(SOURCE DATA begins)
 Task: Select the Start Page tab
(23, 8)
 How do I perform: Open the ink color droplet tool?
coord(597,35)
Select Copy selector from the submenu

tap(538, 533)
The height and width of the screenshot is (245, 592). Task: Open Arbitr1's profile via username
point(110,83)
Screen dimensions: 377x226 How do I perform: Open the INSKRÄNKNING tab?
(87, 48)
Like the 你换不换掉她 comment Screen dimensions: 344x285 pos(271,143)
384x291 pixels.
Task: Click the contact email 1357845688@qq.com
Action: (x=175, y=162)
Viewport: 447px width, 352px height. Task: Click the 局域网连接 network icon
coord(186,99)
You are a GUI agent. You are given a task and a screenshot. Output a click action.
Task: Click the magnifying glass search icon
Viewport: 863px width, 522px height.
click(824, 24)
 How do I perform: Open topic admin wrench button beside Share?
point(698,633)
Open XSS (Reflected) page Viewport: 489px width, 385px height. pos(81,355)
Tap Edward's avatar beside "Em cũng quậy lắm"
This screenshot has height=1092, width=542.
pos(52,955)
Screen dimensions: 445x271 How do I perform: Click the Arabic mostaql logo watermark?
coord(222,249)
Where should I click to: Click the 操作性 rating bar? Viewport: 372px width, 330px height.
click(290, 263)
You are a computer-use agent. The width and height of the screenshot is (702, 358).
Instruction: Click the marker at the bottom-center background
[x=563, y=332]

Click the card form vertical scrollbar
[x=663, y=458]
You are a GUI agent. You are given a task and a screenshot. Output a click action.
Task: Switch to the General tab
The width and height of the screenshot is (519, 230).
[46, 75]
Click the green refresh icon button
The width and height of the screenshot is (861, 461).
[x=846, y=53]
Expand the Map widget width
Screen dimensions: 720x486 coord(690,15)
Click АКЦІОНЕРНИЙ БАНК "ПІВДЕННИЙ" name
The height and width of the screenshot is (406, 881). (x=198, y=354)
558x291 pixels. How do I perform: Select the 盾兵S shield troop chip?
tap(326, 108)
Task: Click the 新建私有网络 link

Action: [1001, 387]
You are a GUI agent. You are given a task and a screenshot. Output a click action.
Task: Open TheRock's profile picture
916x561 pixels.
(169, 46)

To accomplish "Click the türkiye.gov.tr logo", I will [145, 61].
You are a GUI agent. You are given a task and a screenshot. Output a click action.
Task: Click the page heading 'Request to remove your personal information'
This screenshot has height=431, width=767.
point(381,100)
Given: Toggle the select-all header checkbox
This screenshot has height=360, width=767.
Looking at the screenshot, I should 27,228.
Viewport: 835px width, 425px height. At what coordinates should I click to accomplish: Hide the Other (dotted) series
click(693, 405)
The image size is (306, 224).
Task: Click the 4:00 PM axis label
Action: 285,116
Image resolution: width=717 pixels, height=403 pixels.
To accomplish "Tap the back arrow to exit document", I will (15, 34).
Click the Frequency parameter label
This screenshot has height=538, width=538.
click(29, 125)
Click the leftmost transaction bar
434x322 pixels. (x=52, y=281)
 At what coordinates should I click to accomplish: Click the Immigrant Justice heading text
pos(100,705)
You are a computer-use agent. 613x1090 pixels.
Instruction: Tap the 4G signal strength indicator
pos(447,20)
(SOURCE DATA ends)
## DIRECTIONS
Repeat each line of the data exactly as it appears above.

## ANSWER AREA
 Task: Select the Start Page tab
(23, 8)
 How do I perform: Open the ink color droplet tool?
coord(597,35)
Select Copy selector from the submenu

tap(538, 533)
The height and width of the screenshot is (245, 592). Task: Open Arbitr1's profile via username
point(110,83)
Screen dimensions: 377x226 How do I perform: Open the INSKRÄNKNING tab?
(87, 48)
Like the 你换不换掉她 comment Screen dimensions: 344x285 pos(271,143)
384x291 pixels.
Task: Click the contact email 1357845688@qq.com
Action: (x=175, y=162)
Viewport: 447px width, 352px height. Task: Click the 局域网连接 network icon
coord(186,99)
You are a GUI agent. You are given a task and a screenshot. Output a click action.
Task: Click the magnifying glass search icon
Viewport: 863px width, 522px height.
click(824, 24)
 How do I perform: Open topic admin wrench button beside Share?
point(698,633)
Open XSS (Reflected) page Viewport: 489px width, 385px height. pos(81,355)
Tap Edward's avatar beside "Em cũng quậy lắm"
This screenshot has height=1092, width=542.
pos(52,955)
Screen dimensions: 445x271 How do I perform: Click the Arabic mostaql logo watermark?
coord(222,249)
Where should I click to: Click the 操作性 rating bar? Viewport: 372px width, 330px height.
click(290, 263)
You are a computer-use agent. The width and height of the screenshot is (702, 358).
Instruction: Click the marker at the bottom-center background
[x=563, y=332]

Click the card form vertical scrollbar
[x=663, y=458]
You are a GUI agent. You are given a task and a screenshot. Output a click action.
Task: Switch to the General tab
The width and height of the screenshot is (519, 230).
[46, 75]
Click the green refresh icon button
The width and height of the screenshot is (861, 461).
[x=846, y=53]
Expand the Map widget width
Screen dimensions: 720x486 coord(690,15)
Click АКЦІОНЕРНИЙ БАНК "ПІВДЕННИЙ" name
The height and width of the screenshot is (406, 881). (x=198, y=354)
558x291 pixels. How do I perform: Select the 盾兵S shield troop chip?
tap(326, 108)
Task: Click the 新建私有网络 link

Action: [1001, 387]
You are a GUI agent. You are given a task and a screenshot. Output a click action.
Task: Open TheRock's profile picture
916x561 pixels.
(169, 46)

To accomplish "Click the türkiye.gov.tr logo", I will [145, 61].
You are a GUI agent. You are given a task and a screenshot. Output a click action.
Task: Click the page heading 'Request to remove your personal information'
This screenshot has height=431, width=767.
point(381,100)
Given: Toggle the select-all header checkbox
This screenshot has height=360, width=767.
Looking at the screenshot, I should 27,228.
Viewport: 835px width, 425px height. At what coordinates should I click to accomplish: Hide the Other (dotted) series
click(693, 405)
The image size is (306, 224).
Task: Click the 4:00 PM axis label
Action: 285,116
Image resolution: width=717 pixels, height=403 pixels.
To accomplish "Tap the back arrow to exit document", I will (15, 34).
Click the Frequency parameter label
This screenshot has height=538, width=538.
click(29, 125)
Click the leftmost transaction bar
434x322 pixels. (x=52, y=281)
 At what coordinates should I click to accomplish: Click the Immigrant Justice heading text
pos(100,705)
You are a computer-use agent. 613x1090 pixels.
Instruction: Tap the 4G signal strength indicator
pos(447,20)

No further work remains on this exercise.